Seringkali ia dihantui mimpi buruk, bayangan masa lalu yang terus mengejar dalam tidur lelapnya. Tapi, kini Elis merasa semakin dekat dengan tujuannya. Masa lalu adalah luka, tapi juga adalah kekuatan. Ia akan menggunakan setiap kenangan pahit itu untuk menjadi lebih kuat.
Elis meraih tangan Wulan, menggenggamnya erat. "Wulan, aku tahu ini berat sekali. Melihat Ayah dan sahabatmu seperti ini pasti sangat menyakitkan. Tapi kamu tidak sendiri. Arcy dan aku, kami disini untuk membantumu."
Wulan menunduk, air mata mulai menetes. "Aku tidak tahu harus bagaimana, Elis. Aku merasa tidak berdaya."
Elis mengangkat dagu Wulan, menatapnya dengan lembut. "Kamu harus kuat, Wulan. Jangan biarkan rasa sakit ini mengalahkanmu. Ayahmu dan Aiden membutuhkanmu untuk tetap kuat."
"Tapi aku takut," bisik Wulan. "Aku takut kehilangan mereka."
"Aku mengerti," jawab Elis. "Rasa takut itu wajar. Tapi jangan biarkan rasa takut itu mengendalikanmu. Fokuslah pada apa yang bisa kamu lakukan sekarang. Berikan Ayahmu dan Aiden semangat, berikan mereka cinta. Itu yang paling penting."
Elis memeluk Wulan erat. "Menangislah jika kamu perlu, keluarkan semua kesedihanmu. Tapi ingat, setelah itu, bangkitlah kembali. Kami akan membantumu!"
"Terima kasih, Elis," ucap Wulan tulus.
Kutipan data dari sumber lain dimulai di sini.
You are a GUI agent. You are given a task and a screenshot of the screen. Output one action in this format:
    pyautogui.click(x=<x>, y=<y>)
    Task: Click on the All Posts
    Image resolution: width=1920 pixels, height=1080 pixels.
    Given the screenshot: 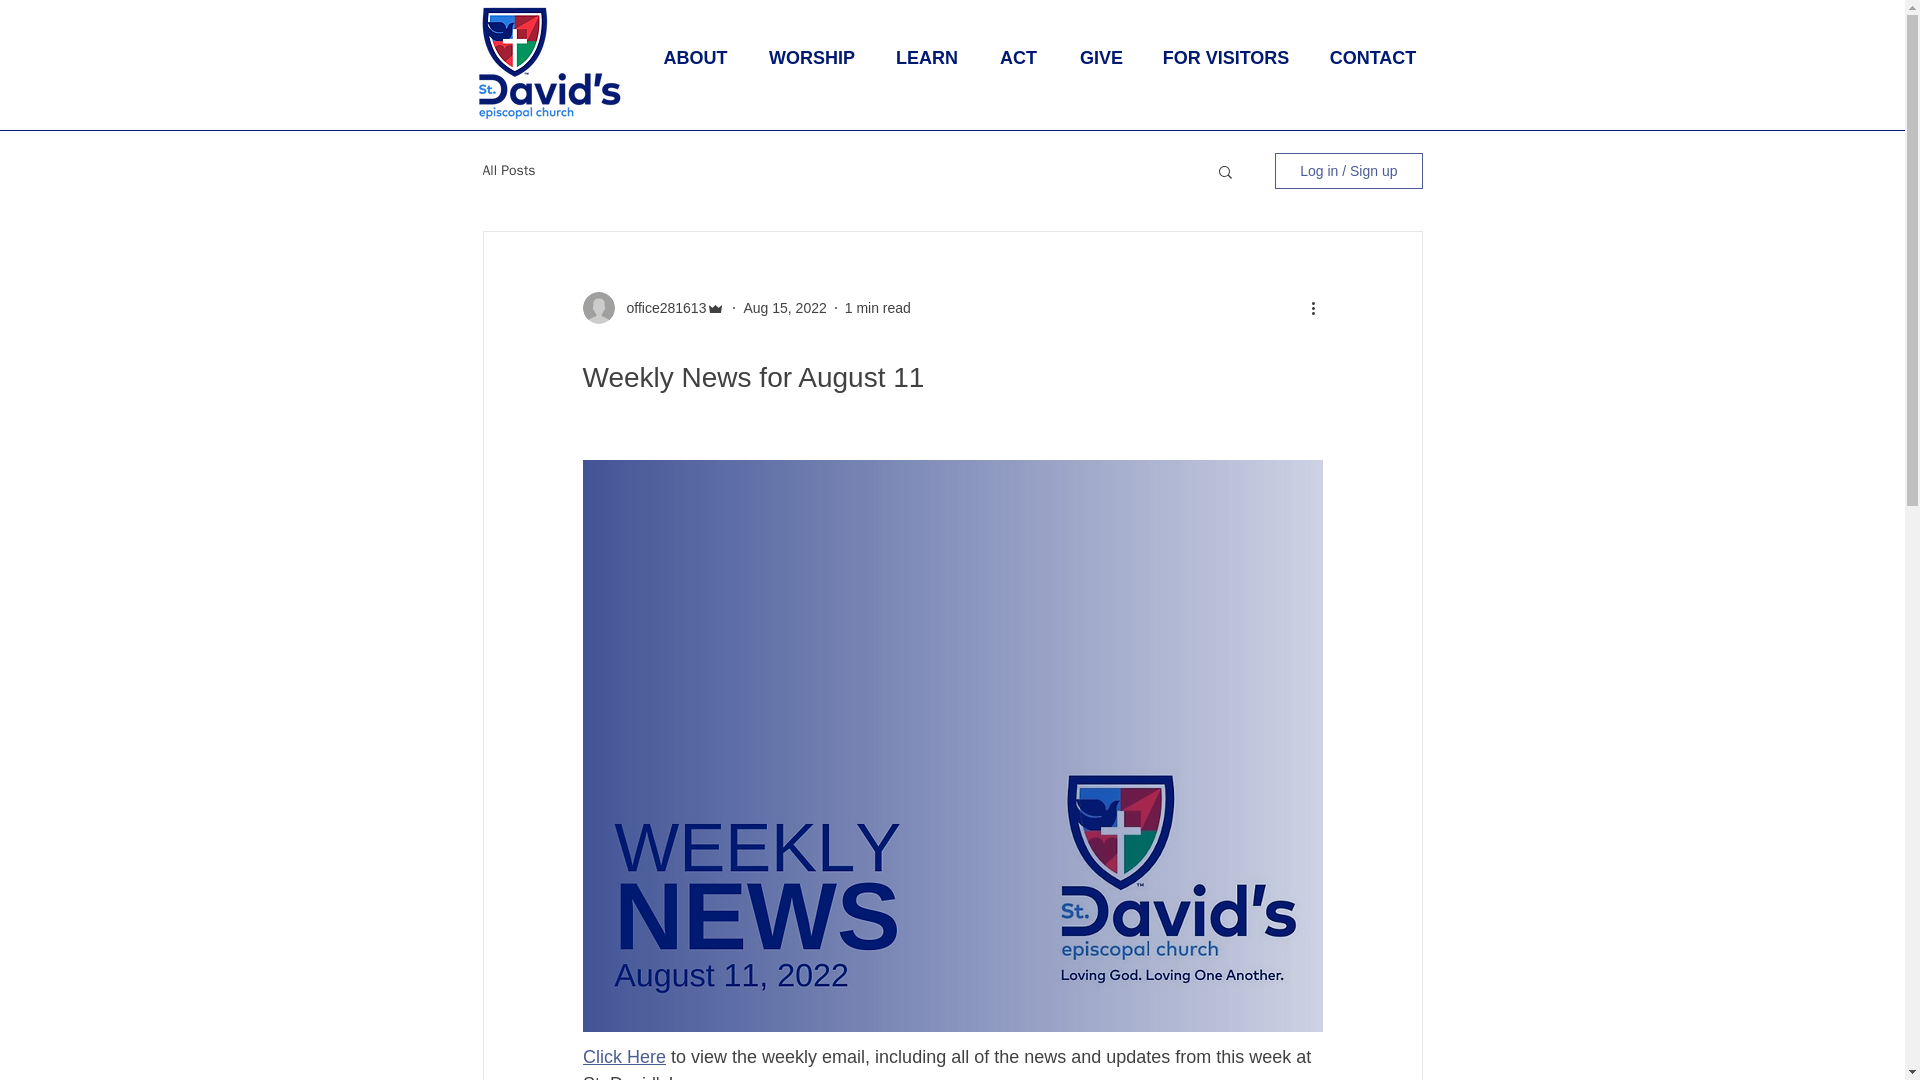 What is the action you would take?
    pyautogui.click(x=508, y=171)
Elis tersenyum membalasnya.
Suasana hening sesaat. Wulan kemudian menatap Elis dengan rasa ingin tahu. "Elis, apa hubunganmu dengan Arcy? Kalian terlihat dekat."
Elis tersenyum. "Kami hanya teman. Dia pernah menolongku dari para pembuli. Sejak saat itu, kami jadi dekat."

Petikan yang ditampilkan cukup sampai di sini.